#### Records supplied
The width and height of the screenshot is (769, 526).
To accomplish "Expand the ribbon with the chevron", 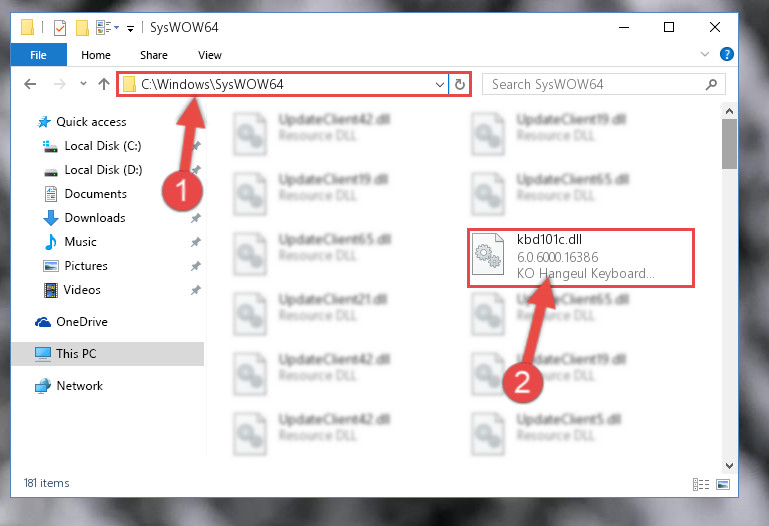I will 705,54.
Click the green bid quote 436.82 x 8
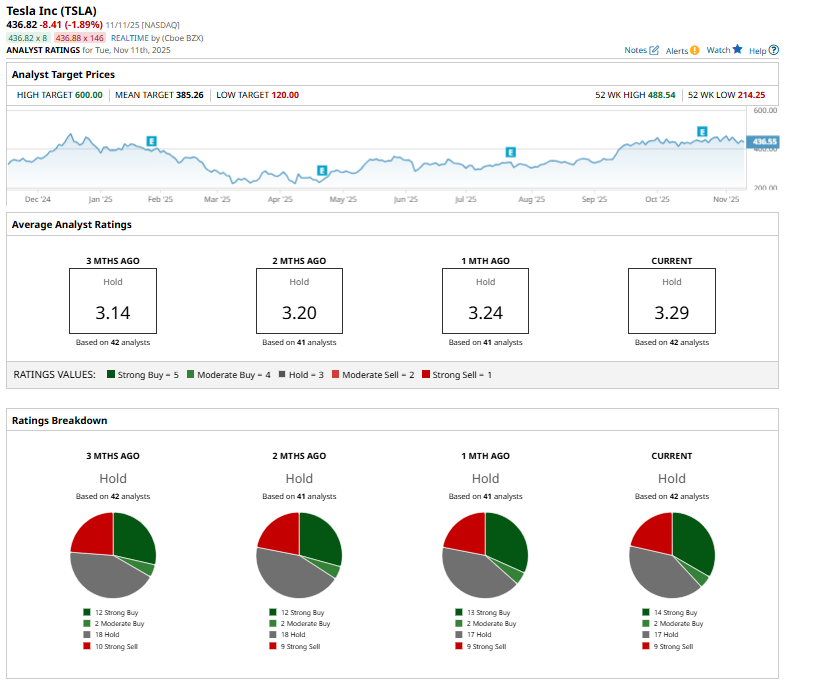Image resolution: width=820 pixels, height=700 pixels. (28, 37)
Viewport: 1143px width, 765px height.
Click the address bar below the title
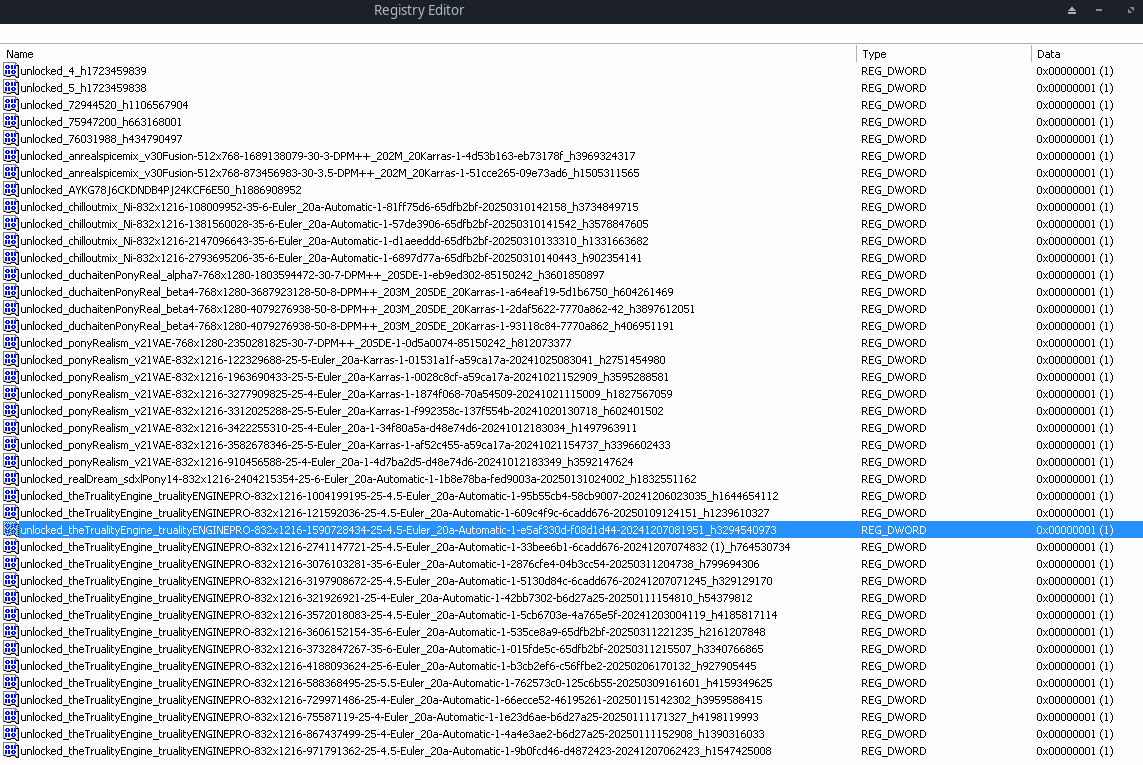tap(571, 33)
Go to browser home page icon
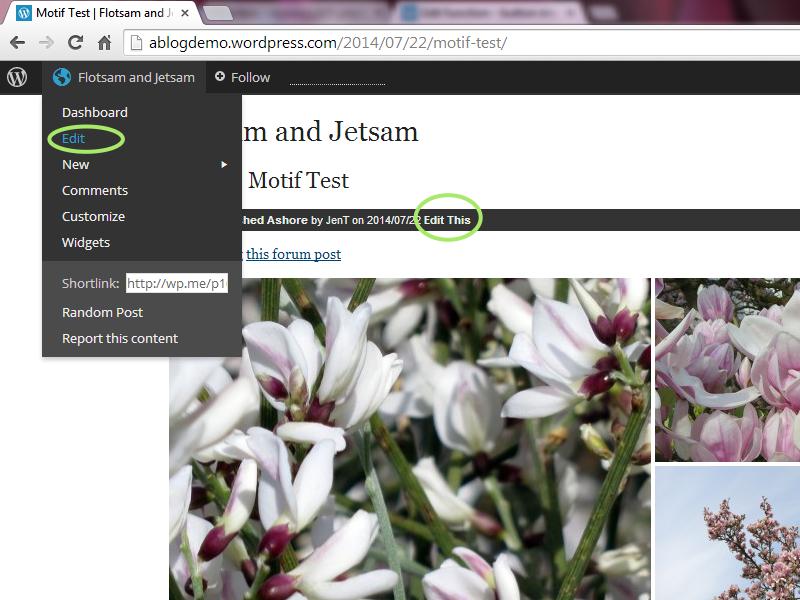 pyautogui.click(x=104, y=43)
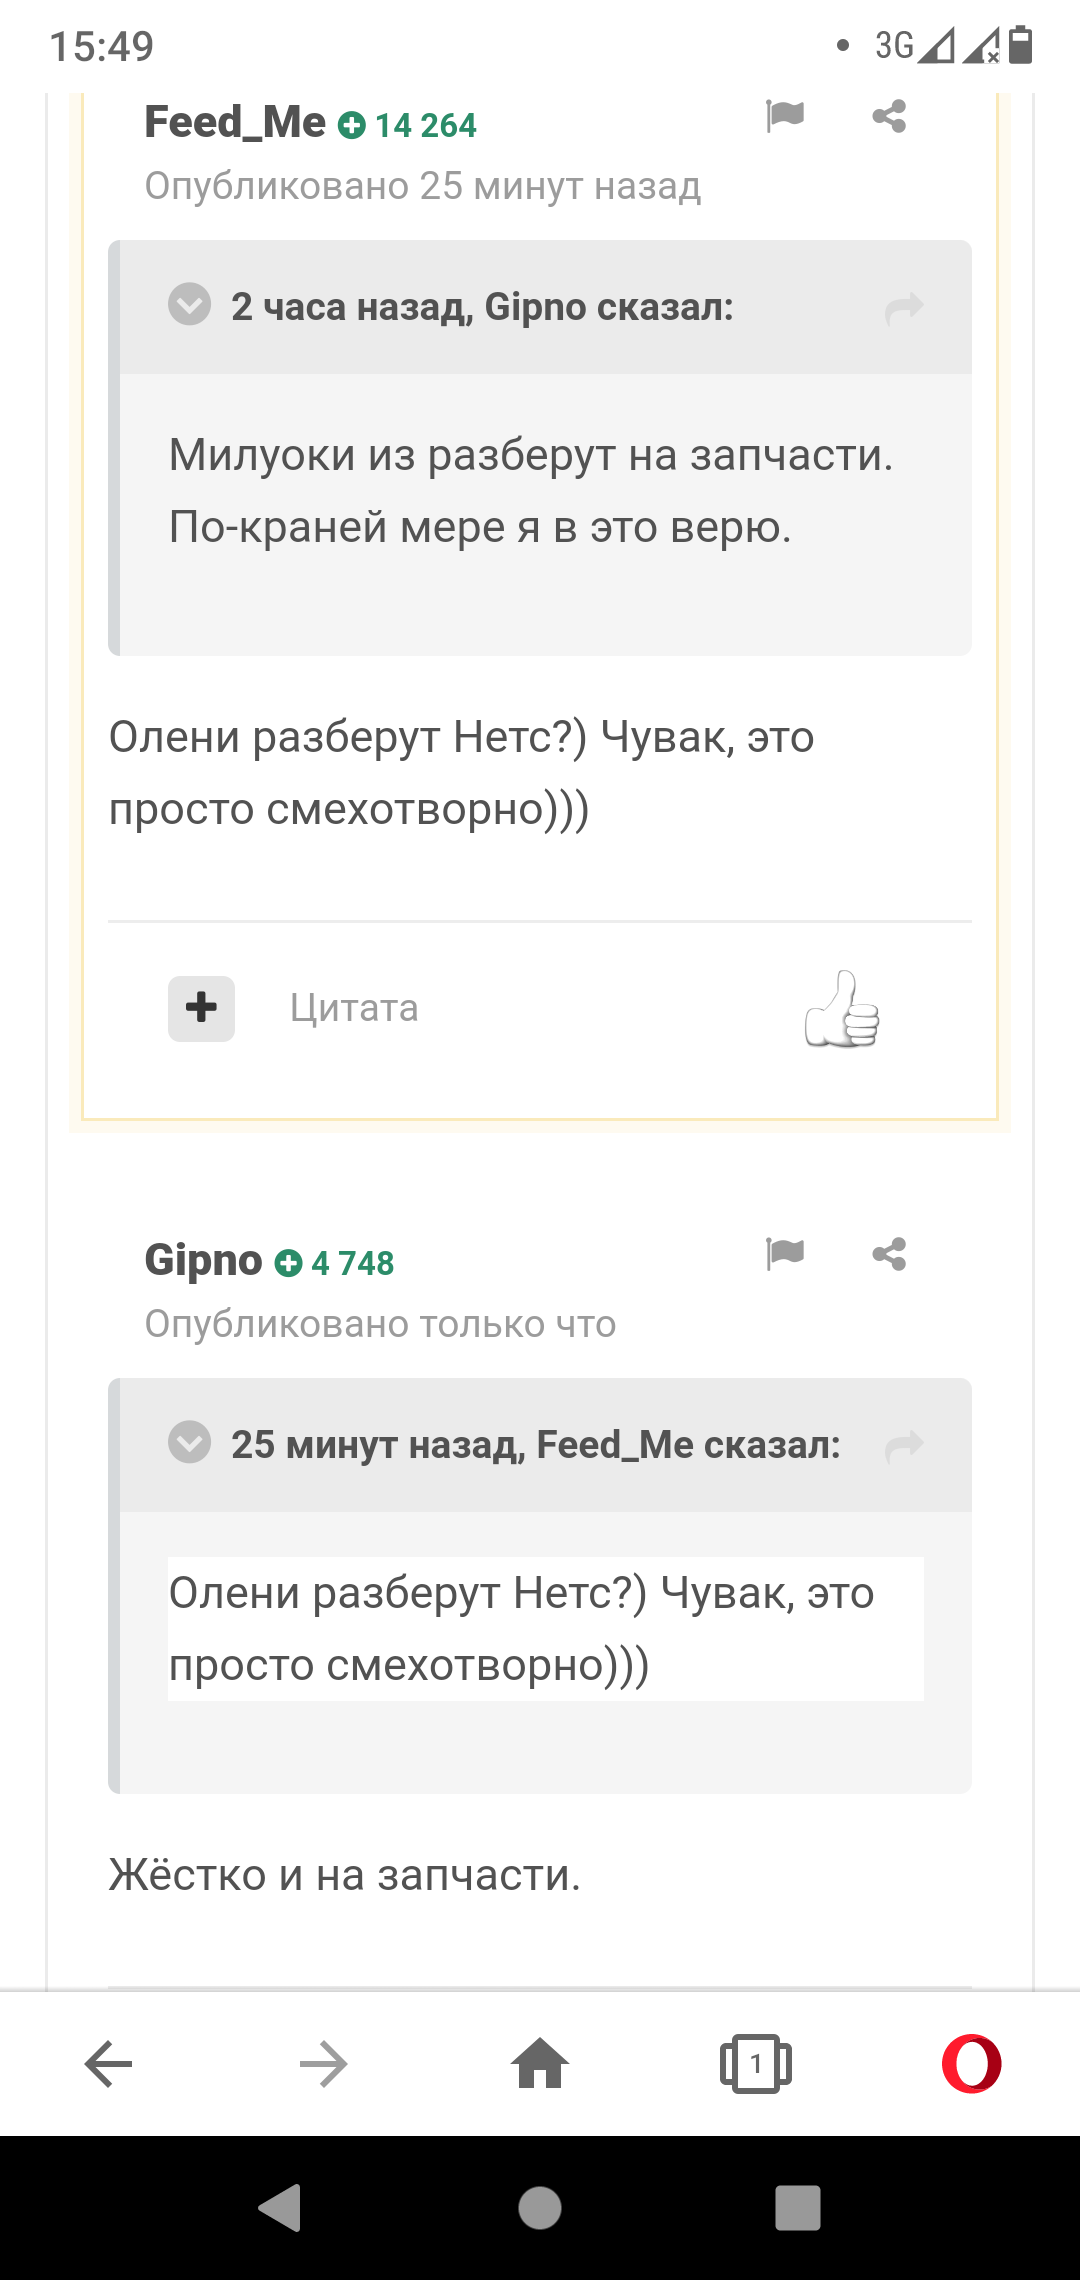Image resolution: width=1080 pixels, height=2280 pixels.
Task: Open the Opera menu
Action: [x=971, y=2064]
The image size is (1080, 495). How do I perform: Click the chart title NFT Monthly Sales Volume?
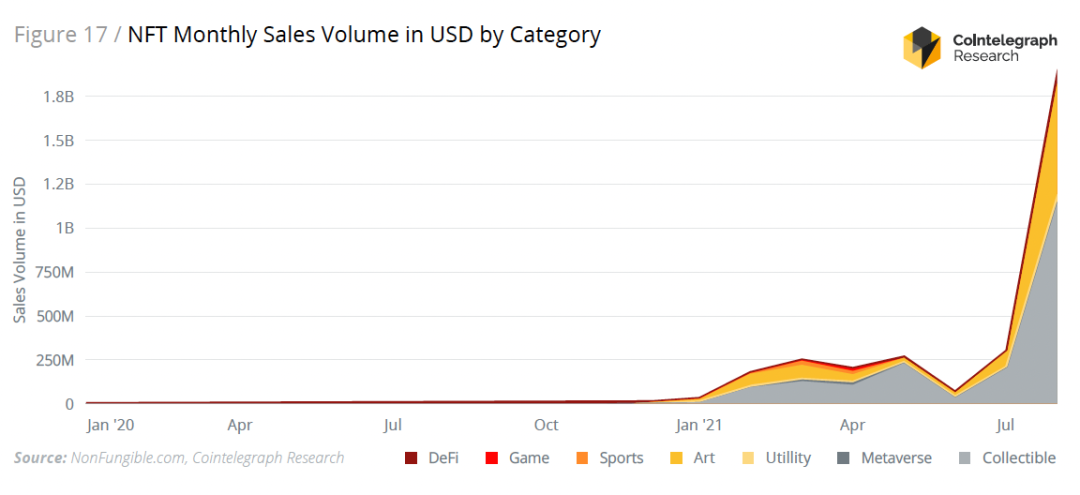(364, 34)
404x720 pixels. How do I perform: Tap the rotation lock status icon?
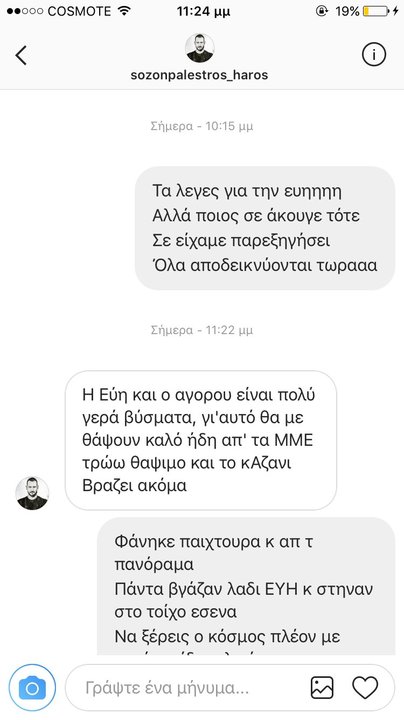click(323, 11)
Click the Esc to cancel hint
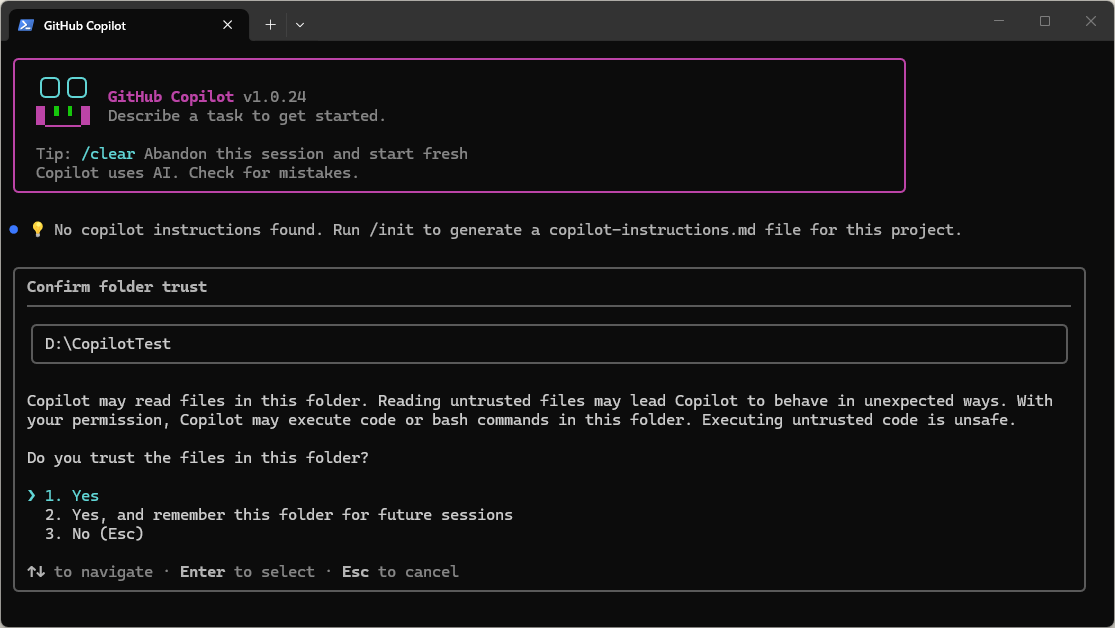The height and width of the screenshot is (628, 1115). point(400,572)
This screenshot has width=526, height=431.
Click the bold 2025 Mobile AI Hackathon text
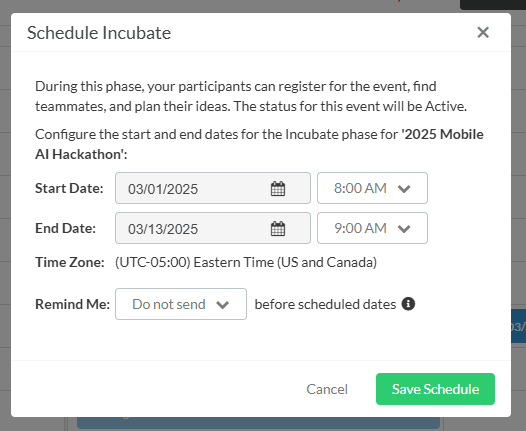(259, 144)
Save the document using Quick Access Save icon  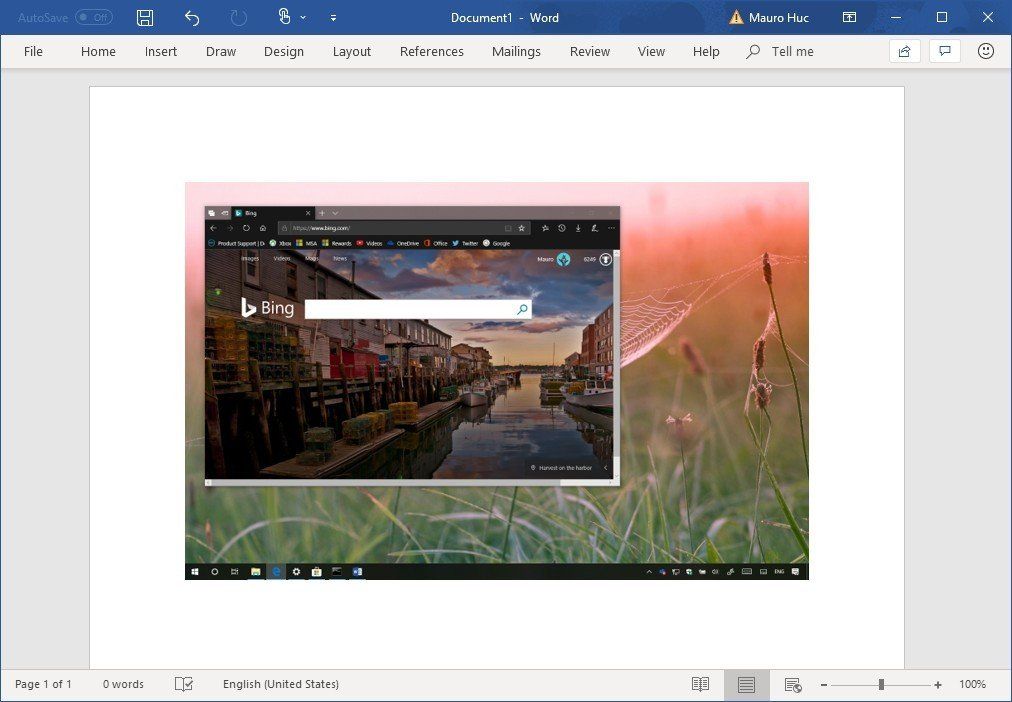143,17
########
**Problem statement:** Gather every line from the items above that contains the word "title", and copy each one out in full. Case counts.

**Solution for this problem:**
Click the address bar below the title
The image size is (1080, 495). How do I perform: Click the chart title NFT Monthly Sales Volume?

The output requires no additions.